With the new implementation of the Common Core State Standards, educators and educational experts alike are now rethinking the way in which teachers can improve and support their students within the classroom. For years, teachers have gone about replicating the craft in a very arbitrary isolated manner. What many studies have found is that the style of lecturing is not just ineffective, but extremely damaging to the students’ learning abilities. To go beyond the antiquated style of lecturing in front of a class for an hour, the new state standards look to provide supportive and guiding instructional delivery where educators are able to strategically work with particular students in order to cultivate and develop any misunderstood lessons. This style of teaching is what many people in the education sector refer to as differentiated instruction.

Differentiated instruction, by definition, is the way in which teachers anticipate and respond to the variety of student needs in the classroom. These needs refer back to the weaknesses listed within the Common Core student objectives. To meet student needs, teachers differentiate their classes by modifying the content to a specific one-on-one or group lesson that is applicable to the particular student’s understanding.

Jennifer Ries

While many educators may disagree with the new implementation to their style of teaching, we need to take into consideration the benefits that differentiated instruction can have on a student. One thing we need to immediately realize is that education has changed dramatically within the past ten years. What was learned and taught in ten years ago is completely different to what is learned and taught today. With that development, educators need to succumb to the concept of change and improve their style of teaching for the betterment of student learning. This begins with the teacher analyzing and disaggregating the data of their classes and students through previous Common Core State Standard scores. By breaking this down to a quantitative manner, a teacher will be able to understand an individual’s strength and weakness in each particular subject. This type of knowledge not only forces educators to be attentive to a student’s needs, but is also helpful in shoring up those weaknesses.

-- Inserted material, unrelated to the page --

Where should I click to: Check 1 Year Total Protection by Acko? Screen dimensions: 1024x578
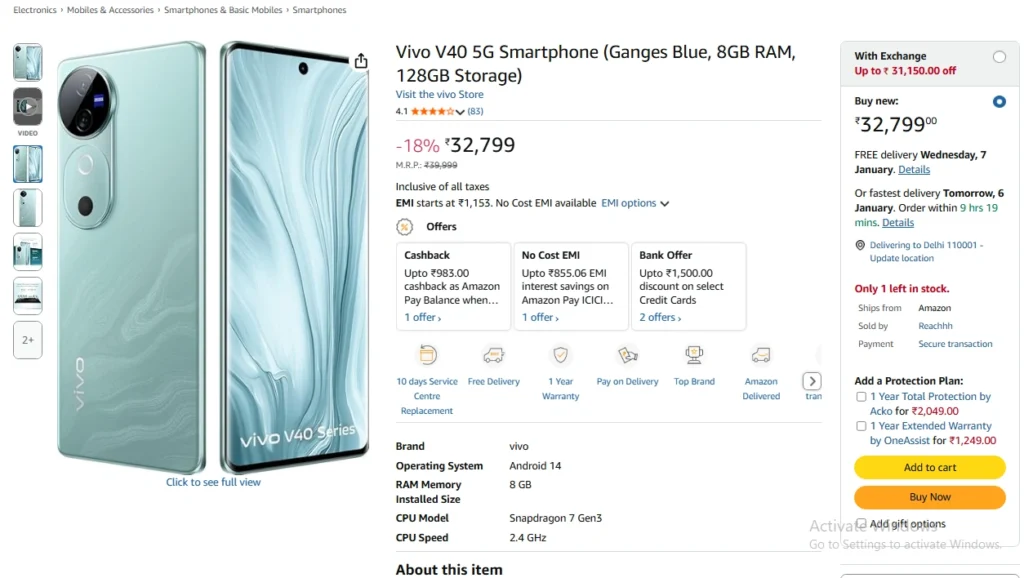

With that said, how can we implement that knowledge into the classroom? What does differentiated instruction look like on a day-to-day basis?

Once the data and the scores are broken down, a teacher will typically break their classes into three specific groups: low, medium, and high. Many teachers like to rename these groups out of respect for the low group. In addition, depending on an educator’s management skills, this can be broken by a subject’s section or overall scores. However, to be more effective, look to break the groups into overall scores with possibilities of movement and, though more labor intensive, you can do better by breaking groups into levels of expertise by content. For example, though a student may have “failed” a particular subject with a score of 50%, they may have received a perfect score in a subset area of that subject, demonstrating mastery. Why should that child have to then learn a slower pace something they already mastered? Allow the groups to be flexible as much as you can.  Once these groups are set with the option of fluid movement between classes or groups, you will now be able to plan efficiently and effectively in transforming and impacting your students in the most impactful manner.

Middle School Math Class

In a teacher’s lesson plan, make sure there are twenty to thirty minutes squeezed out for differentiated instruction time. During this time, give the students two minutes to switch into the groups. Depending on your schedule you can break this up where a teacher can meet with every group during “D.I. Time” or meet with them during the week. Just be aware that you will be meeting with the group who needs the most more than once within a week.

In D.I. Time, the overall concept is broken down into three groups:

1. Teacher Led:

As stated by the name, this is the group where students will work more personally and individually with the teacher. In this group, make sure you come prepared with additional assignments. This can be worksheets, mini lessons, and various assignments that adhere to student improvement. To make this more affective, try picking lessons that relate to the group’s overall weaknesses. By pinpointing these weaknesses through the data, you will be able to guide and cultivate student learning with engaging and beneficial modules. Allow yourself plenty of good review work mixed in with the new so you may have ample time to visit each student around the group when needed.

2. Group Work

In this group, students will be collaborating on either a project or an assignment. Because students are working together, try using this section for students to work on an end of the quarter project where technology and teamwork can be beneficial. To help both the students and yourself keep things on track, make sure you have benchmark goals and dates that you will check the progress of the groups. Without this refocusing meeting with each group on set dates, some groups will flounder, some will think they are on track but may be behind, and others may take the project too far and in such detail that the parents will complain about the amount of stress and work you are giving! Keep in mind that this timeline should be flexible as well so that you have the option to end it early to push a single lazy group (or group member) or extend the deadline when you realize that the original time allotted was inaccurately set and is making for hurried work.

3. Independent Work

As stated by the name, this group looks for total student autonomy. Utilize this time for students to work on finalizing assignments or projects. In addition, this can also be a time to test students on their progress with a mini quiz based on their specific level.  However, creative educational project choices within the confines of the subject and topic being addressed should be your preferred method.  How can the student still extend his/her learning while still staying on topic? In what creative way will the student choose to present his/her findings and thoughts to the rest of the class? Keep the types of presentations limited, but the subject matter more open, and you will see this group of students soar.